Look for the line containing "The height and width of the screenshot is (475, 725)." in the listing below; from there, output every line exactly, the last one included.

-----

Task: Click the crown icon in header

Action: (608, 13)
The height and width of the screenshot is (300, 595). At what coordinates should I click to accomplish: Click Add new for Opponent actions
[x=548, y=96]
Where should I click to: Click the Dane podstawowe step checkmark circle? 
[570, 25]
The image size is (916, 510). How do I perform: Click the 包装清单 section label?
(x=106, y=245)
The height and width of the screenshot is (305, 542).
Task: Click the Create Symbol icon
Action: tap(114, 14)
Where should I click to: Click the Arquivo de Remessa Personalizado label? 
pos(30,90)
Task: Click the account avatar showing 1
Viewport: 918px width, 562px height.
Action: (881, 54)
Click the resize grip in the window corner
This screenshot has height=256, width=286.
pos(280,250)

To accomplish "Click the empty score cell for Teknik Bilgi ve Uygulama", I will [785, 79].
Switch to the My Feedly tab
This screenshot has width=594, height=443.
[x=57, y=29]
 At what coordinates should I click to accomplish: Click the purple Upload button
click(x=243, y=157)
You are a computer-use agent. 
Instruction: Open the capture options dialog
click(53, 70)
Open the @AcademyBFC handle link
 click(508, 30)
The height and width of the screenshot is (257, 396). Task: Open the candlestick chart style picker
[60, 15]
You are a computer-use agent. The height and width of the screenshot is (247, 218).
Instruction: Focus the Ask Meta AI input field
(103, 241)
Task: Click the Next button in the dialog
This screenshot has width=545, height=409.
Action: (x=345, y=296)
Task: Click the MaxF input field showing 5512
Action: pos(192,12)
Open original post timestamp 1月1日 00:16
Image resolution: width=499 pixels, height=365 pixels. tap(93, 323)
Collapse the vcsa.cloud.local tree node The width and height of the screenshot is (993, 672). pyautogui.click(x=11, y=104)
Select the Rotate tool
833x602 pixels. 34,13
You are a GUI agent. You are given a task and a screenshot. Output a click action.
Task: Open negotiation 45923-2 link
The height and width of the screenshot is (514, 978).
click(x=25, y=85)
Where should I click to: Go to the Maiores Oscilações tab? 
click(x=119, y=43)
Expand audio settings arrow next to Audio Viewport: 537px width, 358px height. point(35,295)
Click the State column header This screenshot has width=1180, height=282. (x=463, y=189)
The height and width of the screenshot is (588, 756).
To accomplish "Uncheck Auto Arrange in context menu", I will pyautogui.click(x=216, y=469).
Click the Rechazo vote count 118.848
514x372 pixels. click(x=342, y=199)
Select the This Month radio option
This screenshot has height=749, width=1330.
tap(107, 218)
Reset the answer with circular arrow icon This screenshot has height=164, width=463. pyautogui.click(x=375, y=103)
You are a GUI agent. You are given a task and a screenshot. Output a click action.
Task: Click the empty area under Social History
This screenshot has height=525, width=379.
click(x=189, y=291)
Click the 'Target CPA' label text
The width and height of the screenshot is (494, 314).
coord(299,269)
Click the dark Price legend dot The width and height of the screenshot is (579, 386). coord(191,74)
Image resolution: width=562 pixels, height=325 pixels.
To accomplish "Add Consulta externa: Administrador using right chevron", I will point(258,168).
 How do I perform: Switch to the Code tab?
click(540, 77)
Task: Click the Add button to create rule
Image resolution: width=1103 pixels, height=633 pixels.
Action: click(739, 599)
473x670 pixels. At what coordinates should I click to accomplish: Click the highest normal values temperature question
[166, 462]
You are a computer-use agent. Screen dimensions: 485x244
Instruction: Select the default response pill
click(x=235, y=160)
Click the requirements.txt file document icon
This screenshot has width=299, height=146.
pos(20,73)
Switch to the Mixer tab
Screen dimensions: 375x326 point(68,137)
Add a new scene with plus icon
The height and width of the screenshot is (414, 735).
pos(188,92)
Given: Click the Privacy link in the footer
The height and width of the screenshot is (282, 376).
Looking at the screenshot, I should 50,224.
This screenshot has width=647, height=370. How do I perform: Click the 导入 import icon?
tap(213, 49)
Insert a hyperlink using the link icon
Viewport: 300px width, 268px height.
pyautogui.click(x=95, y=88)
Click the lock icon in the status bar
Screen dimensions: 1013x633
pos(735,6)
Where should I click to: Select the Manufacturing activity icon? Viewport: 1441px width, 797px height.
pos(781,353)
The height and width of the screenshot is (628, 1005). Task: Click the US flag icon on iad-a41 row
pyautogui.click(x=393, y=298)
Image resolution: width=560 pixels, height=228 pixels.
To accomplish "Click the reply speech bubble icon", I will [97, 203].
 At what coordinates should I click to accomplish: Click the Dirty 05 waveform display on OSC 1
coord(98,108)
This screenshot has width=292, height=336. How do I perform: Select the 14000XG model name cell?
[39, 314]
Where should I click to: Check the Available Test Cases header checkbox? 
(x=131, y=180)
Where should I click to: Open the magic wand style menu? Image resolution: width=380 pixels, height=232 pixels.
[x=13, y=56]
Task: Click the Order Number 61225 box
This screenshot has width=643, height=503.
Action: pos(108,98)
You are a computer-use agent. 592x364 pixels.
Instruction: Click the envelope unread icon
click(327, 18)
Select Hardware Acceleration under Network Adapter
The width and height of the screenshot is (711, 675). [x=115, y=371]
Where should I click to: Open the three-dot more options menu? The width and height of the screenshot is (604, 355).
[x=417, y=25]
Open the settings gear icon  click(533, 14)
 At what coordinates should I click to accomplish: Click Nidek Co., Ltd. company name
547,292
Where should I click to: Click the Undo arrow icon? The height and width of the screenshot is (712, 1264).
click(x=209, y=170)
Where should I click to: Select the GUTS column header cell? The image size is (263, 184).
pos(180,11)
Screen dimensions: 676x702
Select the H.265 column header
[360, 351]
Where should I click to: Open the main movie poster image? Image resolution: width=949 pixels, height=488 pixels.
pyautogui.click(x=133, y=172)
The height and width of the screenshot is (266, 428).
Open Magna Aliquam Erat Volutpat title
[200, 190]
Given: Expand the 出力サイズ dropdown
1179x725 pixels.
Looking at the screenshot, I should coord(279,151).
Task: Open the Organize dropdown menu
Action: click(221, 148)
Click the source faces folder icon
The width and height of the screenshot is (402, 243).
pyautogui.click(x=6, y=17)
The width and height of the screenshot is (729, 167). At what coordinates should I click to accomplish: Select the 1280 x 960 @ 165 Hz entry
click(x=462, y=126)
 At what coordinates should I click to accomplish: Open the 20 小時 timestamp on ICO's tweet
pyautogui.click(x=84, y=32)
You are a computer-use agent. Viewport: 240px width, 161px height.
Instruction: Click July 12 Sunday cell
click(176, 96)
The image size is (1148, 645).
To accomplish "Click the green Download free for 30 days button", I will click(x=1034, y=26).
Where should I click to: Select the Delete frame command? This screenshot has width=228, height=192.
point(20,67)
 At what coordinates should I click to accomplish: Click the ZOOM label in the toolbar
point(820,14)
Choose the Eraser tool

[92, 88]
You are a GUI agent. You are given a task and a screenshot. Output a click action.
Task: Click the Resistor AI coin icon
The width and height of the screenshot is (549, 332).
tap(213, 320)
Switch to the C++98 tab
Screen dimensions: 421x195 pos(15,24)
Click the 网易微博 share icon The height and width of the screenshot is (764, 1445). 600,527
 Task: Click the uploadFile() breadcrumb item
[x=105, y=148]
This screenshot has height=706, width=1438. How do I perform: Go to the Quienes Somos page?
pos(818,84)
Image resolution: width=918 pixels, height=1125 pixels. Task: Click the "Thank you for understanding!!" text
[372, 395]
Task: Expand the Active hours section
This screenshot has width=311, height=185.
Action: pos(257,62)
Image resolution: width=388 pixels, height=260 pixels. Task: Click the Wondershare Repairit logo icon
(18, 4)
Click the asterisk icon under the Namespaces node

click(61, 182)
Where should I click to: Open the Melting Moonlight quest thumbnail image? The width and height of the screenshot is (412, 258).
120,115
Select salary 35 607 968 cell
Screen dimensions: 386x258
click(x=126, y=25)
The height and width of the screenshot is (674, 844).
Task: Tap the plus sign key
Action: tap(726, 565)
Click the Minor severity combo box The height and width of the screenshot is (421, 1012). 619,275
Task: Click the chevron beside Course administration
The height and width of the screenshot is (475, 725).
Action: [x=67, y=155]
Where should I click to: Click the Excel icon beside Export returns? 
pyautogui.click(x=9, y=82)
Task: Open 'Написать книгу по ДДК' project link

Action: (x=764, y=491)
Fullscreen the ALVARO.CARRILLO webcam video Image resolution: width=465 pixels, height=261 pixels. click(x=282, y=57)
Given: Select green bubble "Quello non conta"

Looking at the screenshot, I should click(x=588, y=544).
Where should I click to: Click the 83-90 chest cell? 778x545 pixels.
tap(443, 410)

-----

■ **Solution below**
The height and width of the screenshot is (475, 725).
Action: [x=67, y=155]
Where should I click to: Click the Excel icon beside Export returns? 
pyautogui.click(x=9, y=82)
Task: Open 'Написать книгу по ДДК' project link

Action: (x=764, y=491)
Fullscreen the ALVARO.CARRILLO webcam video Image resolution: width=465 pixels, height=261 pixels. click(x=282, y=57)
Given: Select green bubble "Quello non conta"

Looking at the screenshot, I should click(x=588, y=544).
Where should I click to: Click the 83-90 chest cell? 778x545 pixels.
tap(443, 410)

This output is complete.